When you roast potatoes or bake bread, acrylamide is formed in your food.
Over the past decade, scientists have been debating whether or not acrylamide in food increases the risk of cancer.
A new study indicates that there is indeed a link between this substance and an increased cancer risk.
“In 2008, we found evidence that women with high levels of acrylamide in their blood have an increased risk of developing breast cancer,” says the lead author of the study, Anja Olsen, a senior researcher at the Danish Cancer Society.
“In a follow-up study of the same women, we have now seen that women who had high levels of acrylamide in their blood before their breast cancer diagnosis are more likely to die within approximately ten years of being diagnosed."

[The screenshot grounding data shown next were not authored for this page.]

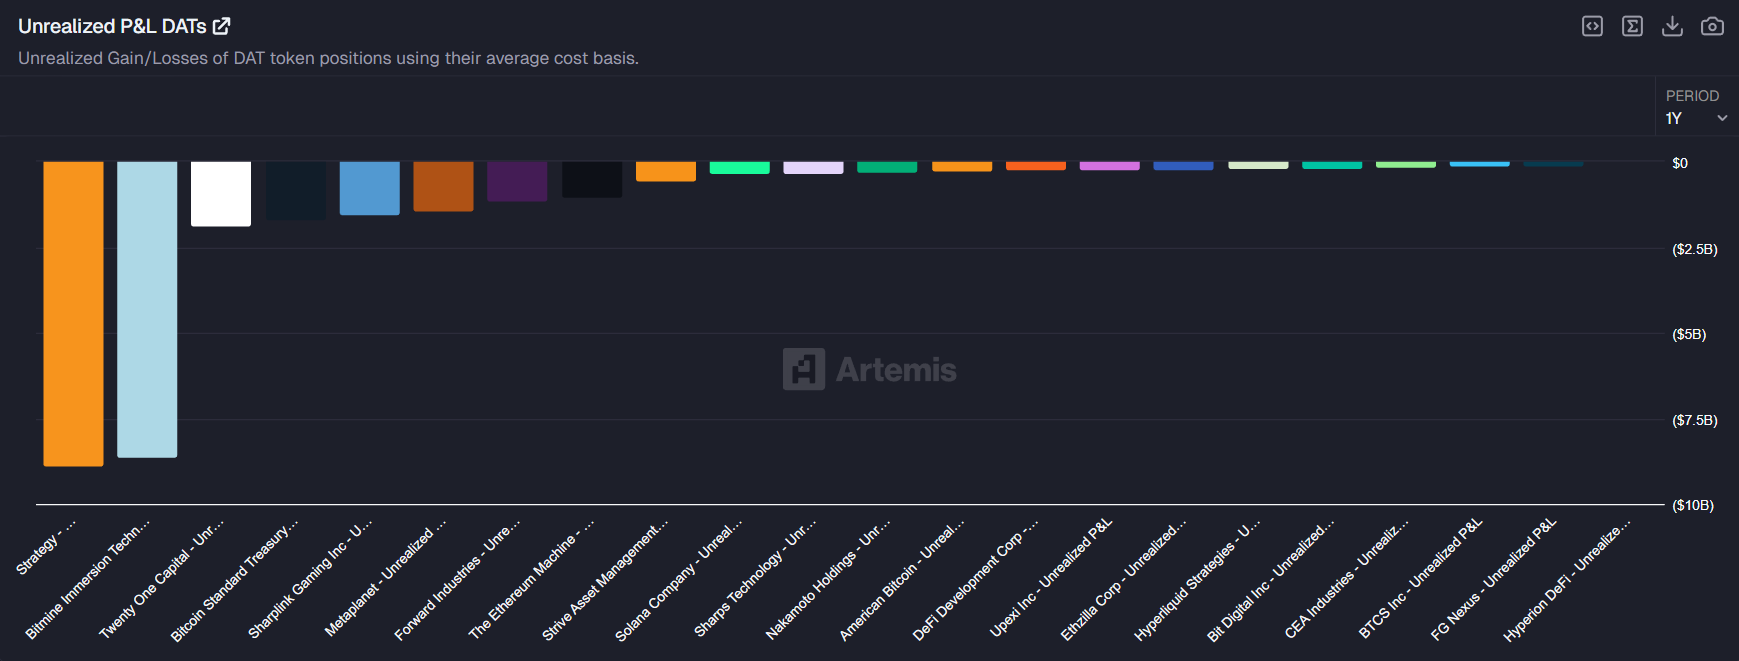Click the Solana Company x-axis label

tap(677, 582)
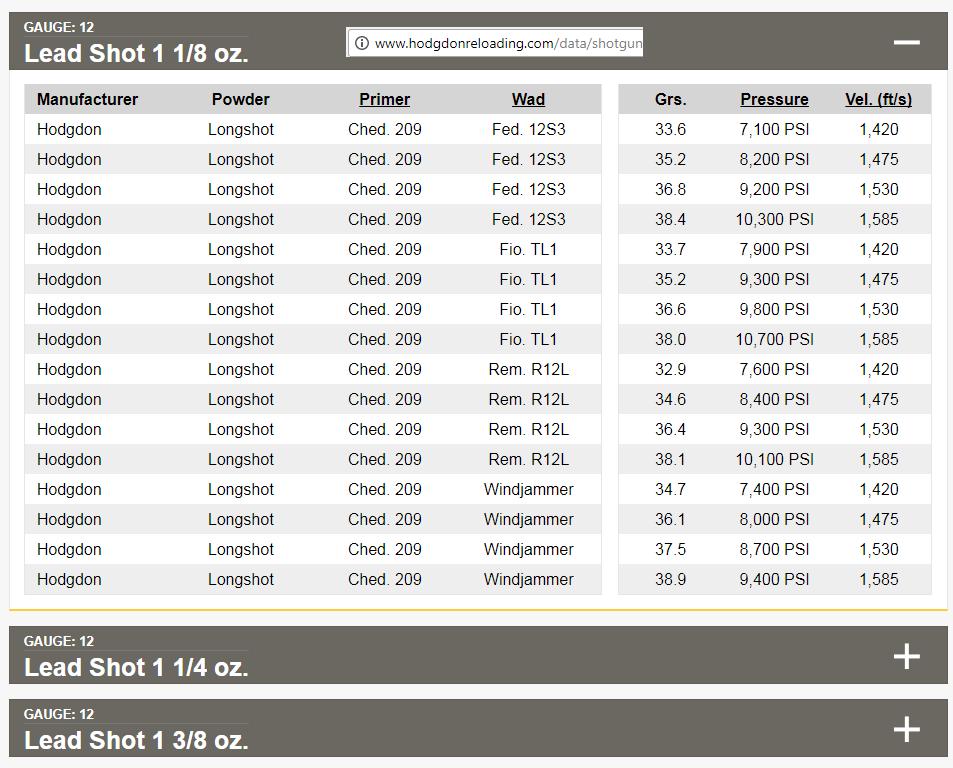Click the first Fed. 12S3 wad row

point(528,129)
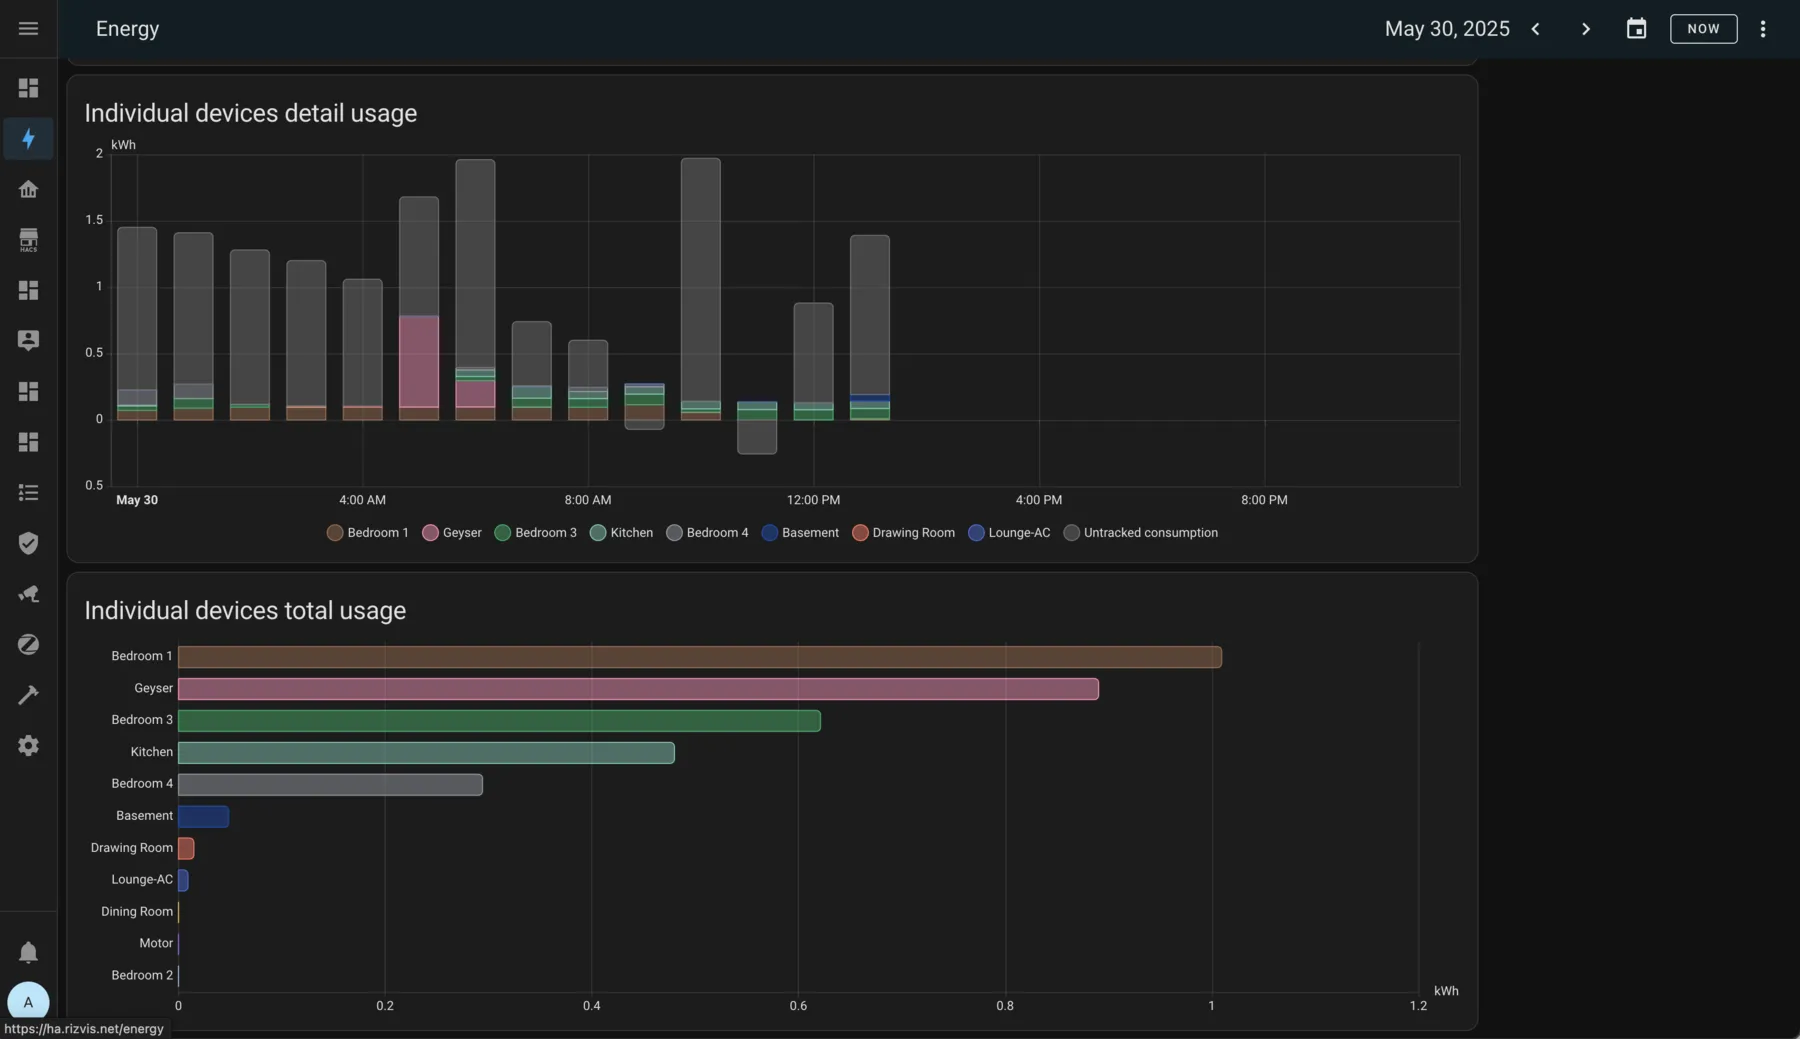Open the user profile avatar A
Image resolution: width=1800 pixels, height=1039 pixels.
click(28, 1002)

This latest study is published in the journal Toxicology.
Acrylamide has been known as a potential carcinogen for many years.
The substance is used in for instance the plastics industry, where it has been known to be a work environment risk. Acrylamide is also found in tobacco smoke.
Since 2002, it has been known that the substance can also be formed during food preparation.
”In 2002, a group of Swedish researchers found acrylamide in the blood of people who had not been exposed to the substance neither in a work situation nor through smoking,” says Olsen.
“They also found that acrylamide is formed during the preparation of starchy foods such as potatoes, coffee and bread. This formation occurs through what’s known as the Maillard reaction, when food is heated above 120 degrees Celsius.”
The discovery of acrylamide in foods sparked a discussion among scientists about the substance posing a public health threat.
“In terms of public health, this is a rather delicate matter, since it deals with something we’re all exposed to every day.”
The way to examine the impact that acrylamide had on public health used to be through population studies that were already in progress.
Here, scientists tried to calculate how much acrylamide the participants had consumed through their food and then check if the amount appeared to have an effect on these people’s cancer risk.
It turned out, however, to be extremely difficult to get good answers from this kind of study:
“Asking how many potatoes people eat is one thing,” says the researcher. “But to get good answers about exactly what temperature the oven had been set to during baking or how thoroughly the coffee had been roasted – that’s nearly impossible.”
Olsen and her colleagues have taken another approach. With the aid of researchers from the Technical University of Denmark, Aarhus University and Aalborg University, she examined acrylamide contents in the bloodstream of people who participated in the Danish population study ‘Kost, Kræft og Helbred’ (‘Diet, Cancer and Health).
When we consume acrylamide through food, it is absorbed in the intestine, from where it travels into the bloodstream. In the blood, the substance binds to the red blood cells, either as acrylamide or as the decomposition product glycidamide.
Using blood samples from the participants in the population study, the scientists could then make a chemical analysis of how much acrylamide each individual had been exposed to in the past three to four months, which is the lifespan of red blood cells.
”When we analysed the amounts of acrylamide in the blood, we saw indications that individuals with high levels of acrylamide in their blood also had a higher risk of developing cancer,” says Olsen.
“We examined 420 women who had developed breast cancer and compared their acrylamide levels with those of 420 healthy women. Here we noticed that women who have developed breast cancer appeared to have slightly higher levels of acrylamide before their disease broke out:”
In addition to examining the correlation between acrylamide and increased cancer risk, Olsen also examined how the amount of acrylamide affected the ability to survive the disease.
Here she noted that for the women suffering from breast cancer, the chance of surviving their cancer was lower for those with high levels of acrylamide than for those with low levels of the substance.
“Out of the 420 women we studied, 80 died of their breast cancer within approximately ten years. Here we could see a higher mortality among women with high levels of acrylamide in their blood.”
Despite the indications from the new study, Olsen believes it’s too early to send out new recommendations regarding food preparation:
“We are the first ones to have made studies of this type, and if you take a critical look at our work, you’ll see that there’s room for improvement,” she says.
”We have a much better study coming up, and we hope that other researchers will also contribute to this field. The most important effect of our findings is that they have helped maintain a focus on acrylamide as a potential problem and I hope our work will contribute to acrylamide’s role in public health being fully investigated. Only when we have a full picture of the correlation will we decide whether new recommendations should be implemented in this field.”
In fact, the researcher hopes her findings cannot be replicated:
”It would be a very complex situation if it turns out that common foods such as coffee and crispbread contain a carcinogen.”
Nevertheless, the new findings have been passed on to the European Food Safety Authority (EFSA) and the World Health Organization (WHO).